══ Entries supplied ══
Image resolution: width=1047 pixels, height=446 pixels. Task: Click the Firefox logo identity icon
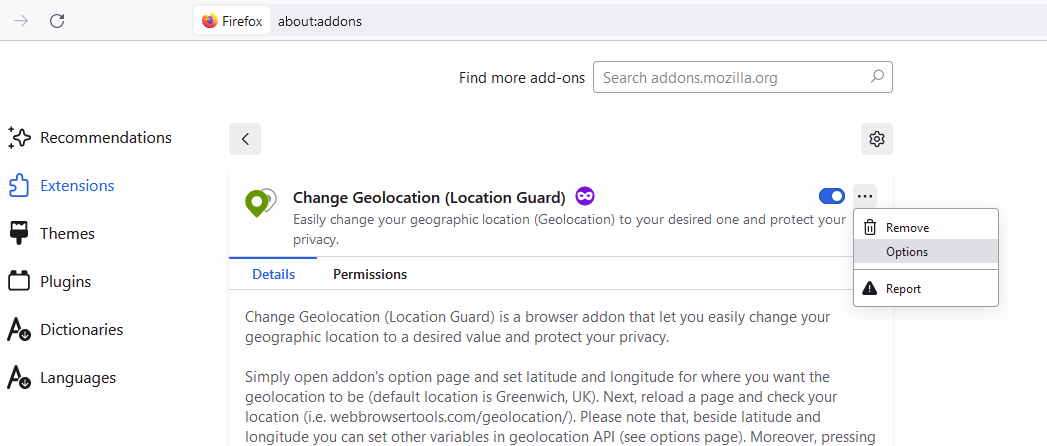(x=209, y=20)
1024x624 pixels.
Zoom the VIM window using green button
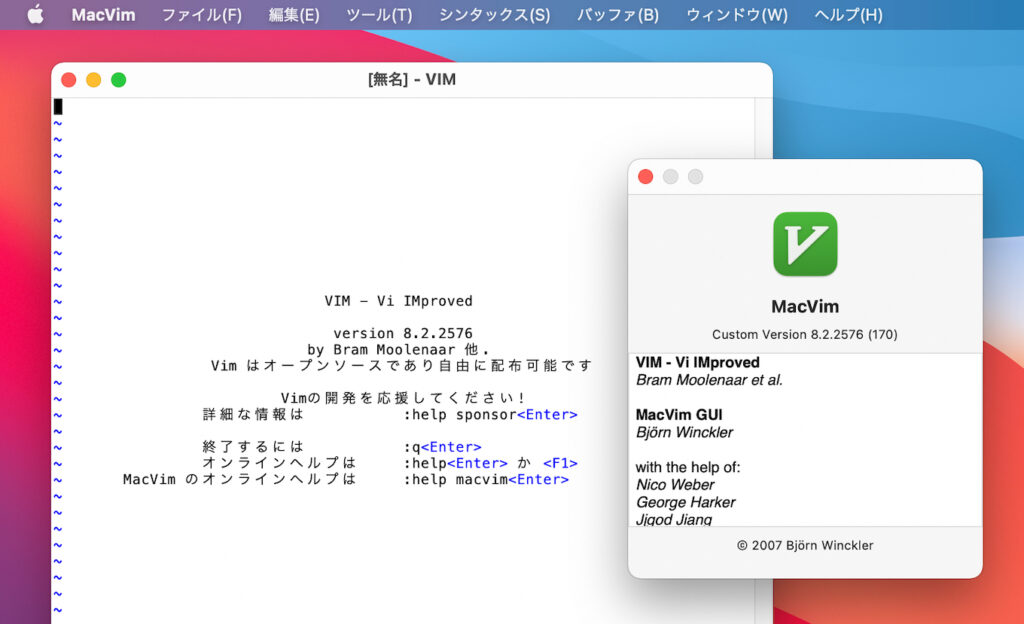pos(119,80)
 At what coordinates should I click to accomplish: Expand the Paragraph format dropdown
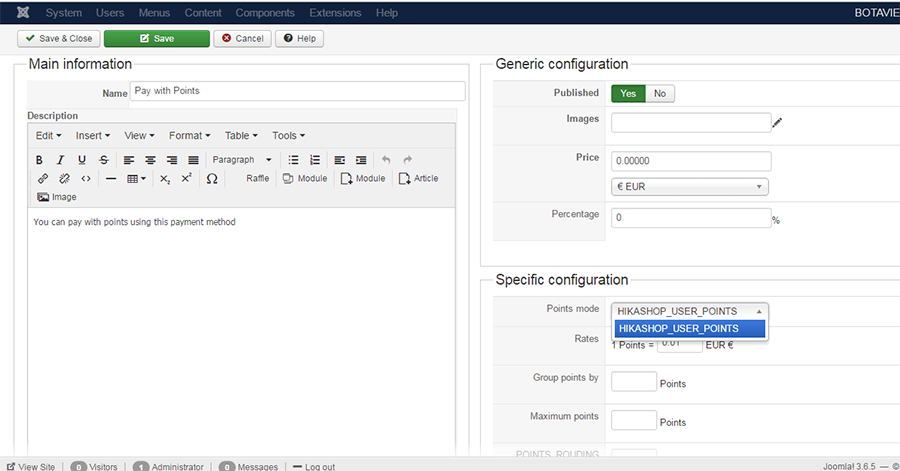click(x=242, y=160)
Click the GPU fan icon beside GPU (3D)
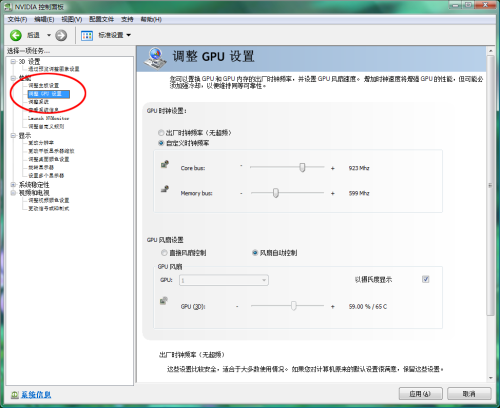 [164, 301]
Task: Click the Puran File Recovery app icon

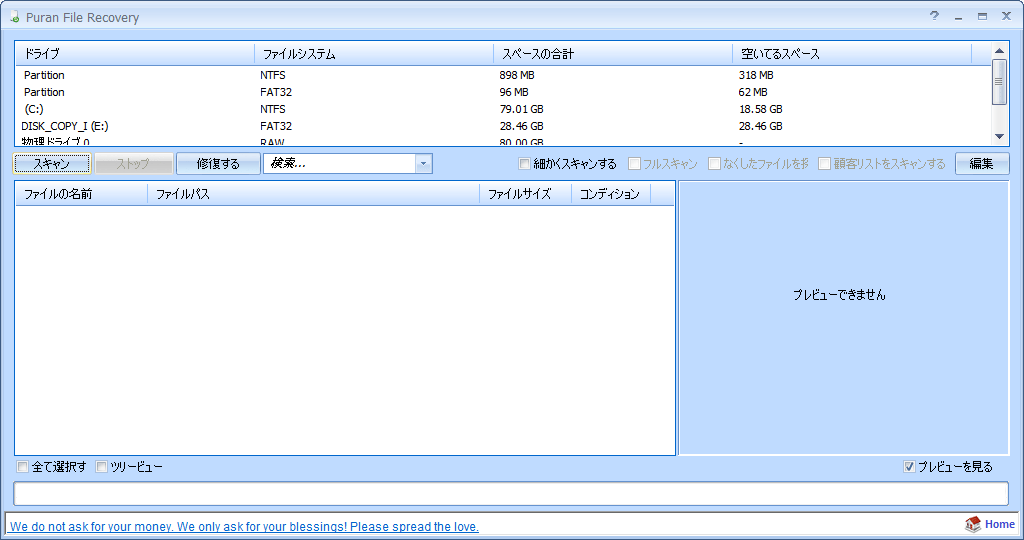Action: (x=12, y=18)
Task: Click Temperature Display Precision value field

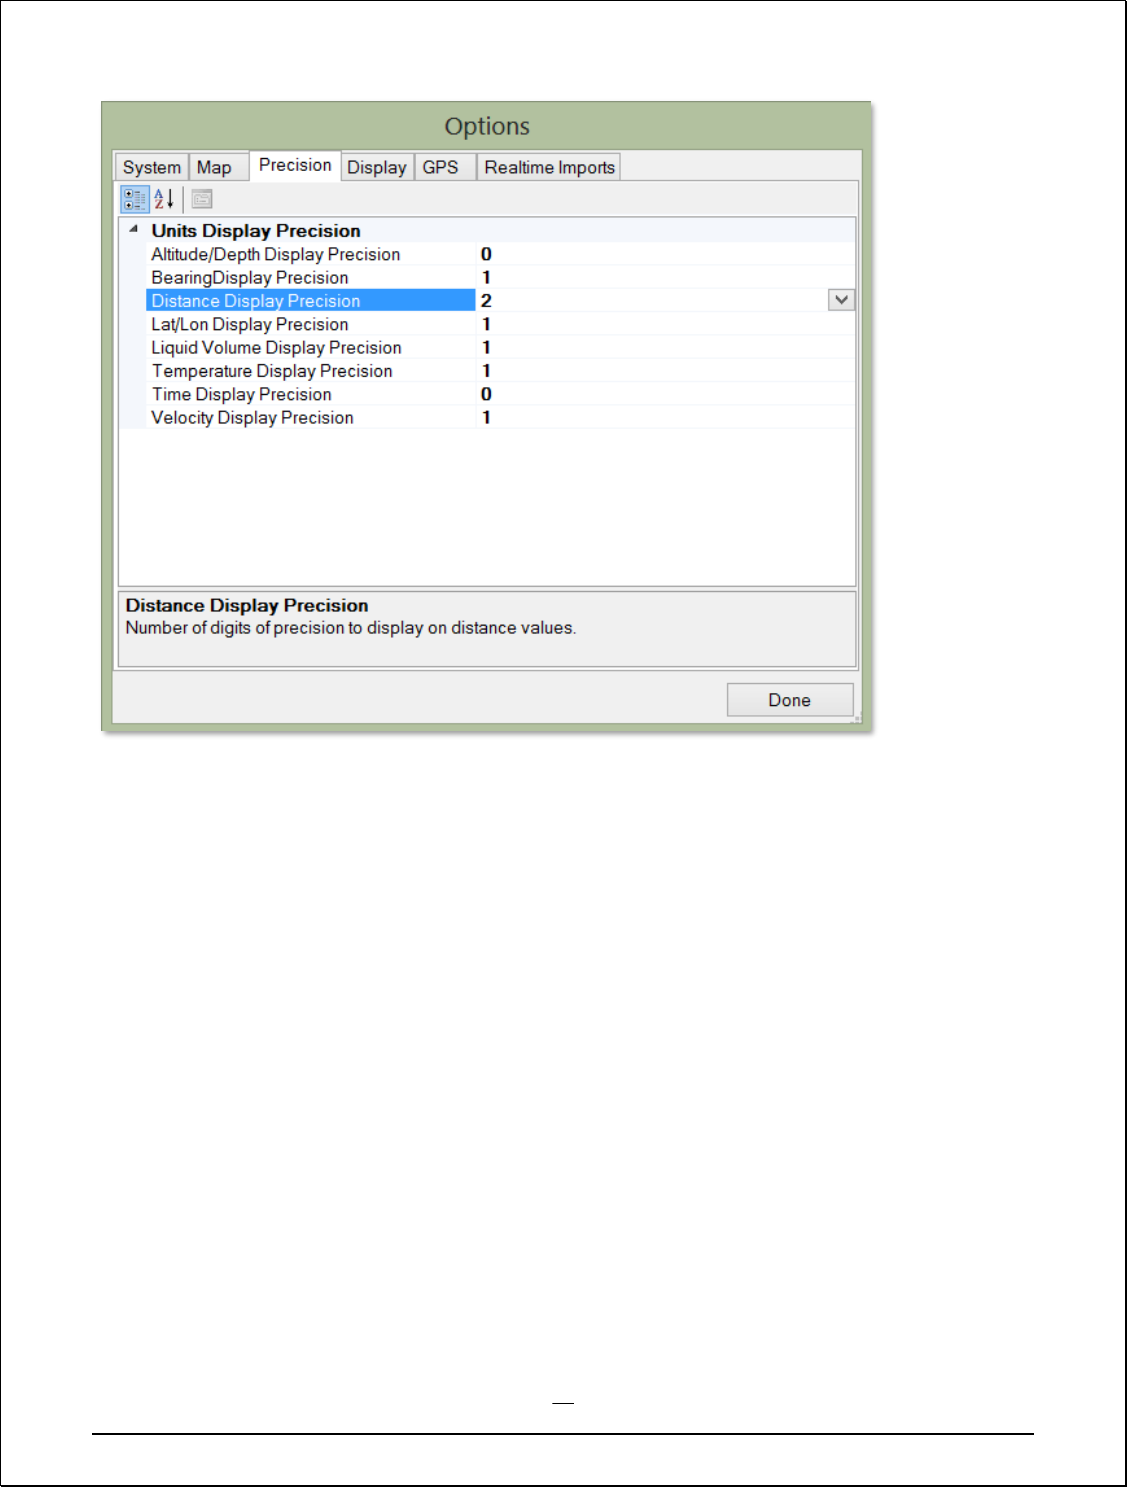Action: tap(665, 371)
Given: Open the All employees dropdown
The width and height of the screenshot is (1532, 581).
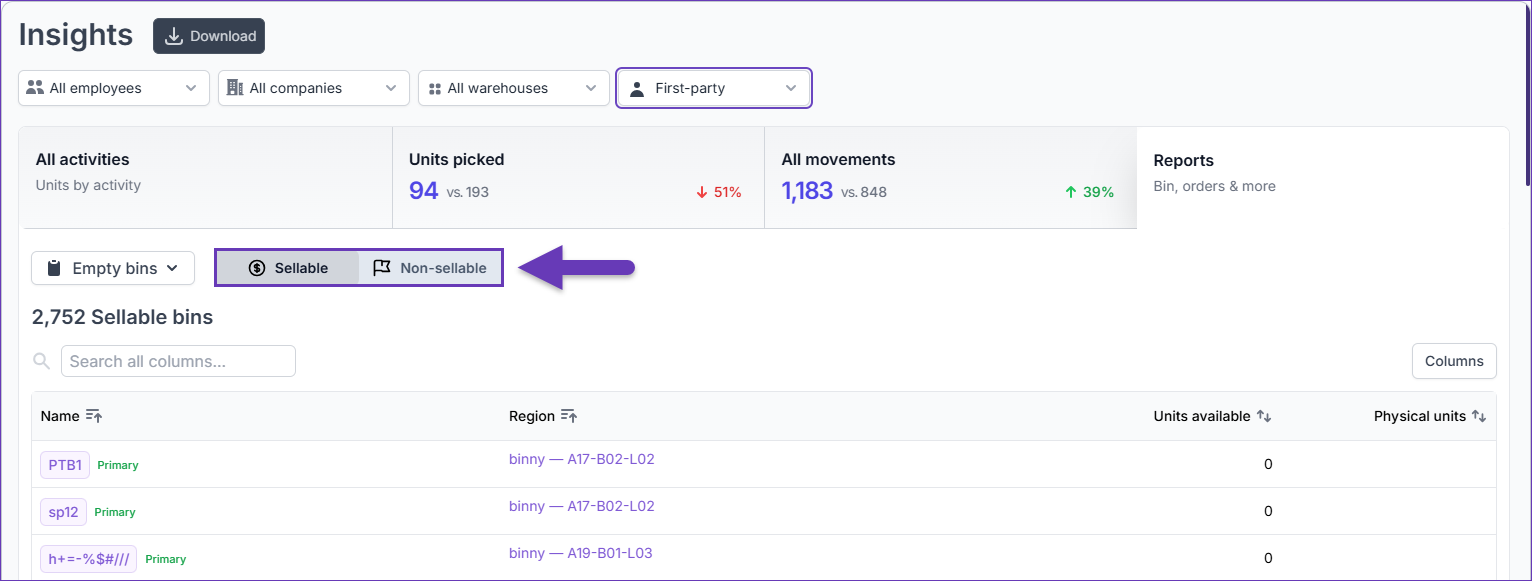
═══
Direction: Rewrite the lines above as a numbered list, skipping any blank lines. Leave the pictures out.

Final result:
1. Image resolution: width=1047 pixels, height=446 pixels. Task: Click the Firefox logo identity icon
2. (x=209, y=20)
3. 1024x624 pixels.
4. Zoom the VIM window using green button
5. pos(119,80)
6.  At what coordinates should I click to accomplish: Expand the Paragraph format dropdown
7. click(x=242, y=160)
8. Click the GPU fan icon beside GPU (3D)
9.  [164, 301]
10. Task: Click the Puran File Recovery app icon
11. Action: (x=12, y=18)
12. Task: Click Temperature Display Precision value field
13. Action: tap(665, 371)
14. Given: Open the All employees dropdown
15. The width and height of the screenshot is (1532, 581).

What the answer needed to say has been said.